Sadly he fell into the same trap of mischaracterised people who fall foul of a complex, gruelling, exorbitant immigration system as ‘breaking the rules’. This refusal to accept reality and listen to the evidence and experiences of those who use the system is a tragic waste.

He noted the existing routes to regularisation, but failed to engage with the issues many MPs had raised about how inadequate these are.

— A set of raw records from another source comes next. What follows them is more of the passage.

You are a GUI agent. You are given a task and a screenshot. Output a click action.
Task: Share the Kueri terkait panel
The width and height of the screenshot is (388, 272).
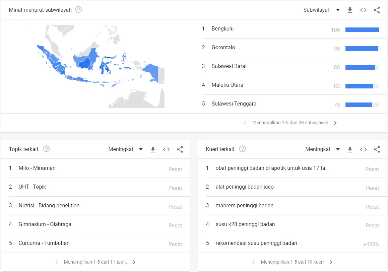pyautogui.click(x=377, y=149)
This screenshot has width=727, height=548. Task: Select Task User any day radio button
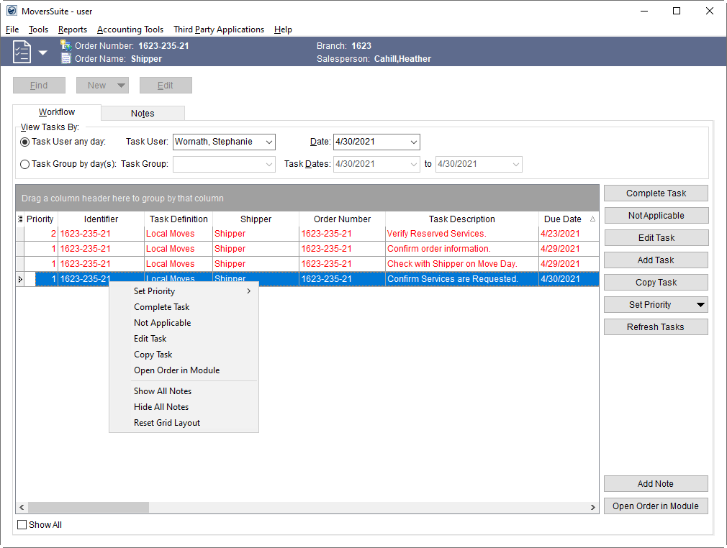click(x=25, y=142)
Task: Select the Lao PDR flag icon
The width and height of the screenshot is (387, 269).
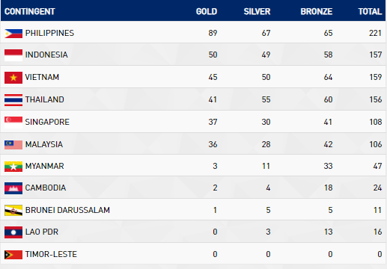Action: click(13, 232)
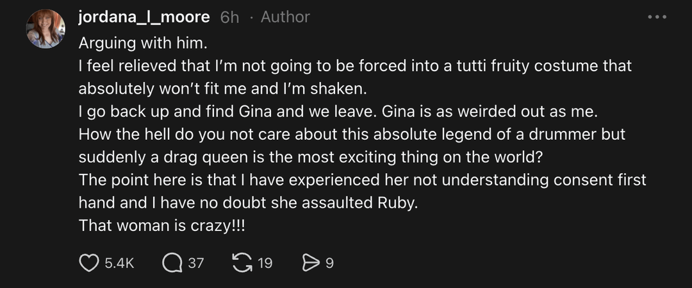Like the post with the heart icon
692x288 pixels.
click(90, 262)
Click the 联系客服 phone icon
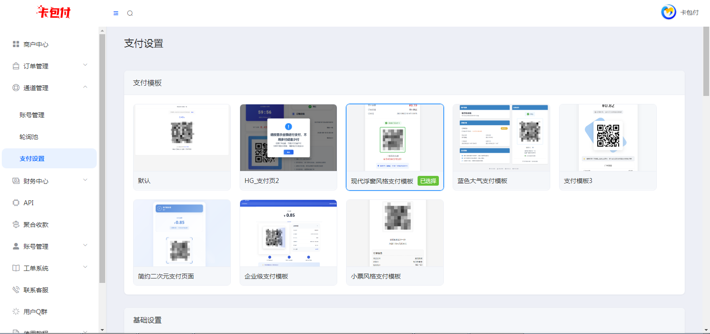Viewport: 710px width, 334px height. 16,290
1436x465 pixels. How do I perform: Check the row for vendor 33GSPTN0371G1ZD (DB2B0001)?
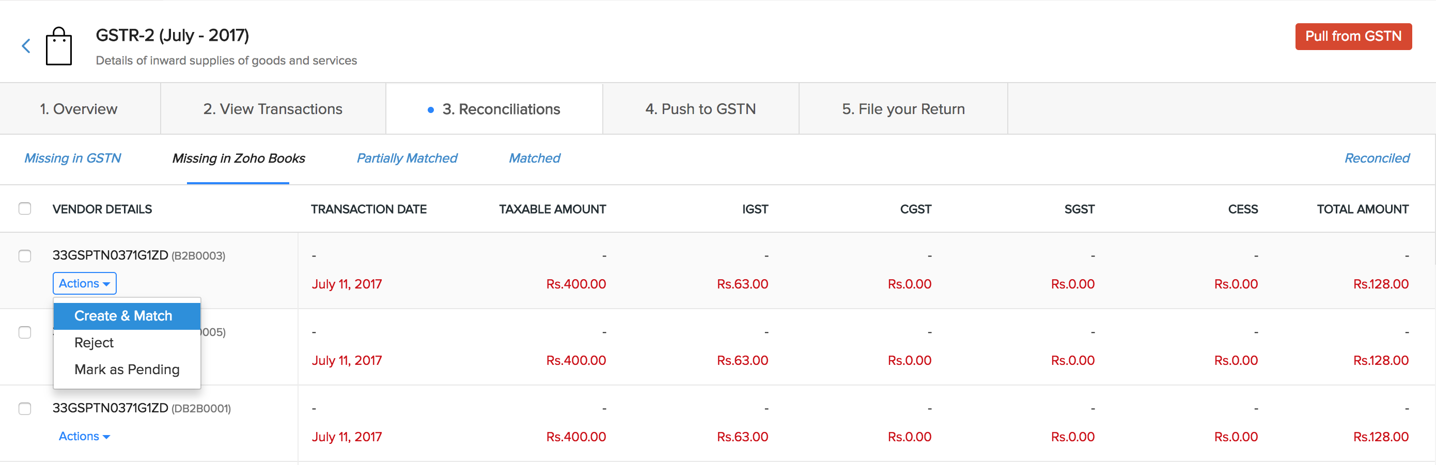(25, 409)
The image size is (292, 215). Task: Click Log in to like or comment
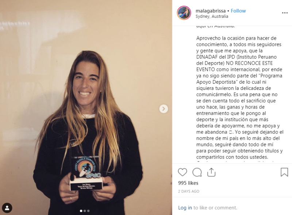click(x=185, y=208)
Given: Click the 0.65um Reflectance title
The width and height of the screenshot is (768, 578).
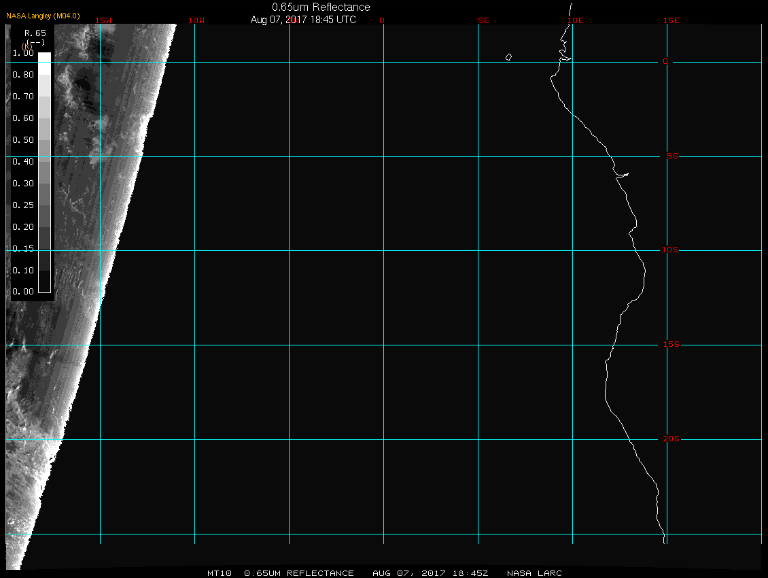Looking at the screenshot, I should pos(321,7).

More positively, he mentioned our friends at We Belong, and recommitted to changes “to reduce the number of people ending up on the 10-year route to settlement. We accept that too many people are on that route.” This is excellent news that will help keep many people away from the risk of becoming undocumented. One of the recommendations we made in We Are Here is that no route to settlement is longer than five years.

What happens next?

We were pleased to see so many MPs engaging on the issues facing undocumented migrants, and the overwhelming majority spoke in favour of reforming the system which pushes so many out of status and then punishes them.

We need to keep this issue on the agenda. Parliament takes its summer recess at the end of this week, returning in September. As Priti Patel pushes her anti-refugee bill through the House of Commons, we will have more opportunities to raise these issues and start more conversations with MPs about this broken system and the suffering it causes.